#### Task details:
From the account of the Janu family below, quote the passage starting at "He assembled the" and ending at "for a girl.", word for word.

#### Text for analysis:
He assembled the crib and mounted the bookshelves. She unpacked the bedding and filled the closet with onesies and rompers. Then husband and wife stood in the nursery and worried. Bill Janu, a police officer, is white. Shanna Janu, a lawyer, is black. As they eagerly awaited their baby’s birth this spring, they felt increasingly anxious.
They had chosen not to find out their baby’s gender ahead of time. But their nearly two years of marriage had been punctuated by the killings of African-American men and boys in Ferguson, Mo.; Brooklyn; Cleveland; North Charleston, S.C.; and Baltimore, all at the hands of the police. Mr. Janu, who longed for a son, tried to reassure his wife. Mrs. Janu emailed him one article after another, warning of the perils that face black boys.
As the due date approached, Mr. Janu found himself praying for a girl.
In the delivery room at St. Agnes Hospital, after more than 20 hours of labor, the infant finally arrived, red-faced and wailing. The newborn had Mr. Janu’s blue eyes and Mrs. Janu’s full lips and nose. The new father exulted. Then he felt the weight of his new reality.
“Now, I have a black son in Baltimore,” the white police detective remembered thinking as he cradled his baby boy.
Wesley William Janu, born on May 23, 2016, smiled for the first time during a summer bloodied by the worst confrontations between African-Americans and the police in decades: The back-to-back killings in July of black men in Baton Rouge, La., and Falcon Heights, Minn., followed by the killings of five officers in Dallas and three more in Baton Rouge. This month, protesters burned buildings and clashed with law enforcement officers in Milwaukee after an armed black man was shot to death there by the police.

#### Items from a data collection:
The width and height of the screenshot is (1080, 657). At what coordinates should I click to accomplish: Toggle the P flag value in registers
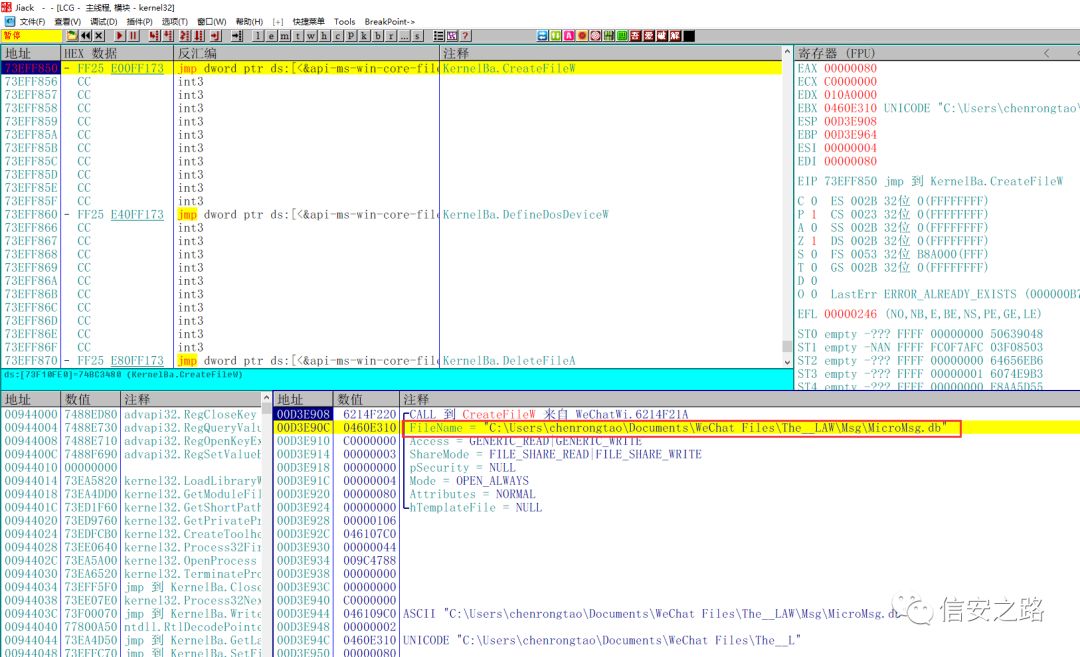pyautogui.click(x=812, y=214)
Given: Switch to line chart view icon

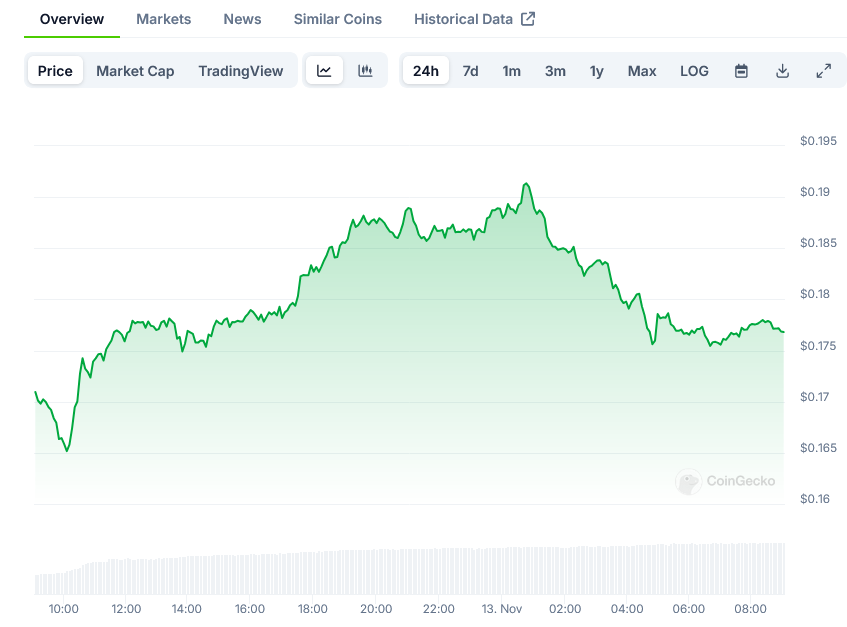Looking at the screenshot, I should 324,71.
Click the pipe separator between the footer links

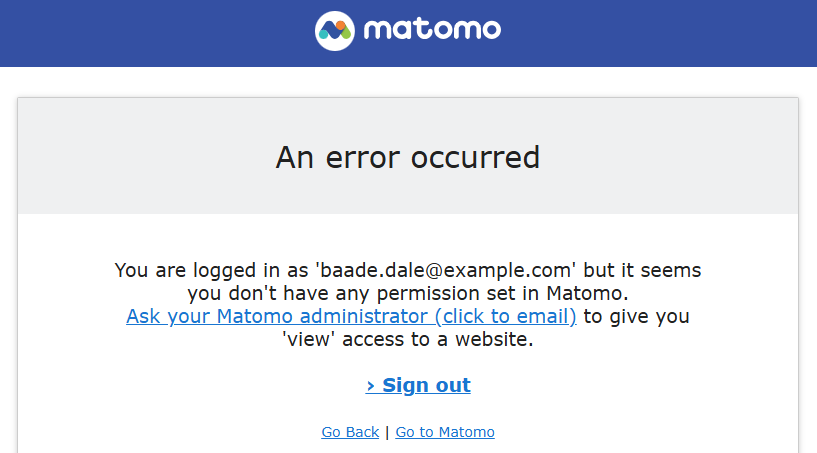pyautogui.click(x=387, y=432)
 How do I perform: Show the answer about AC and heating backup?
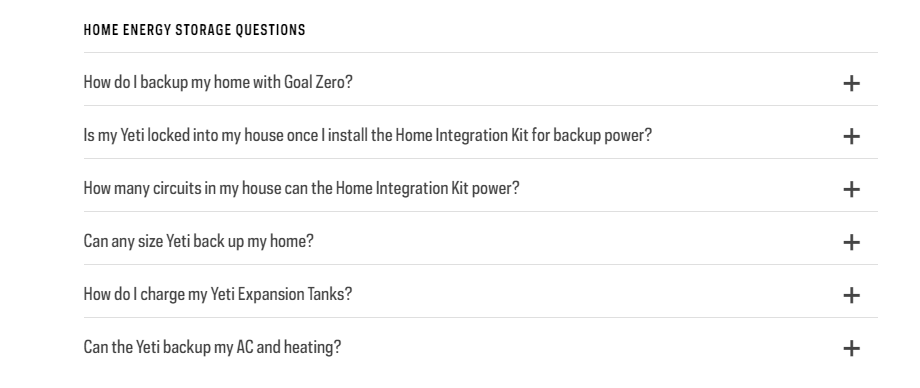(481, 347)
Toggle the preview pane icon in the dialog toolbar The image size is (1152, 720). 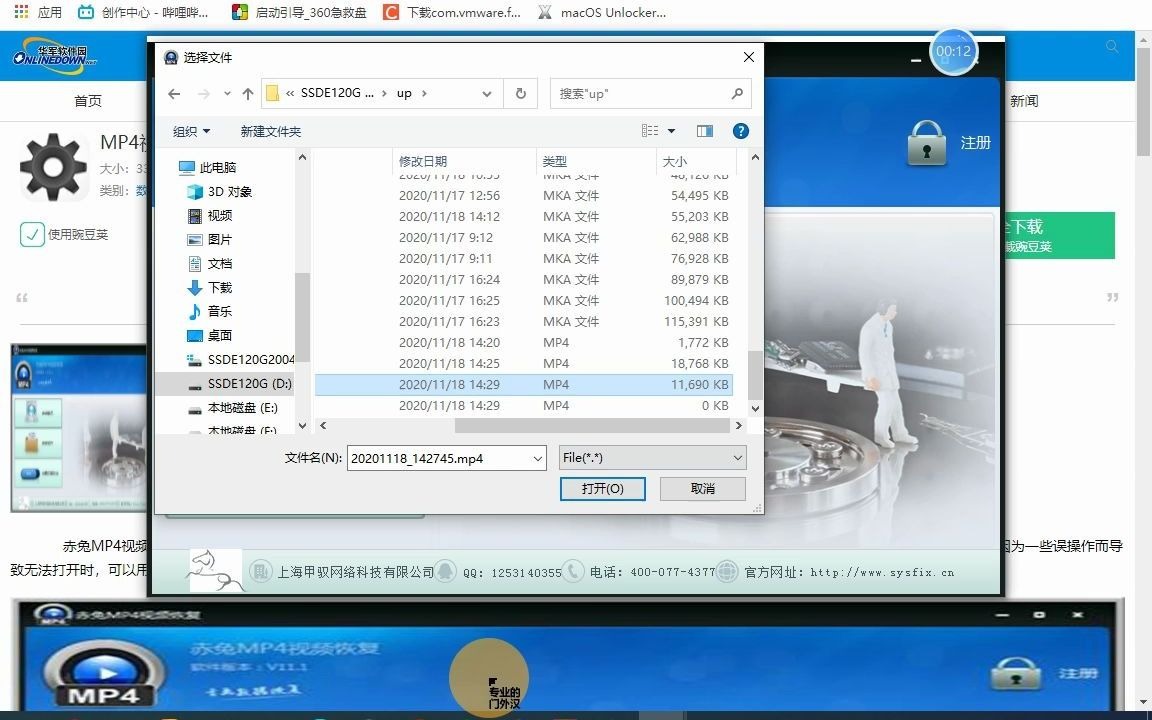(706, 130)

#### Response below:
He assembled the crib and mounted the bookshelves. She unpacked the bedding and filled the closet with onesies and rompers. Then husband and wife stood in the nursery and worried. Bill Janu, a police officer, is white. Shanna Janu, a lawyer, is black. As they eagerly awaited their baby’s birth this spring, they felt increasingly anxious.
They had chosen not to find out their baby’s gender ahead of time. But their nearly two years of marriage had been punctuated by the killings of African-American men and boys in Ferguson, Mo.; Brooklyn; Cleveland; North Charleston, S.C.; and Baltimore, all at the hands of the police. Mr. Janu, who longed for a son, tried to reassure his wife. Mrs. Janu emailed him one article after another, warning of the perils that face black boys.
As the due date approached, Mr. Janu found himself praying for a girl.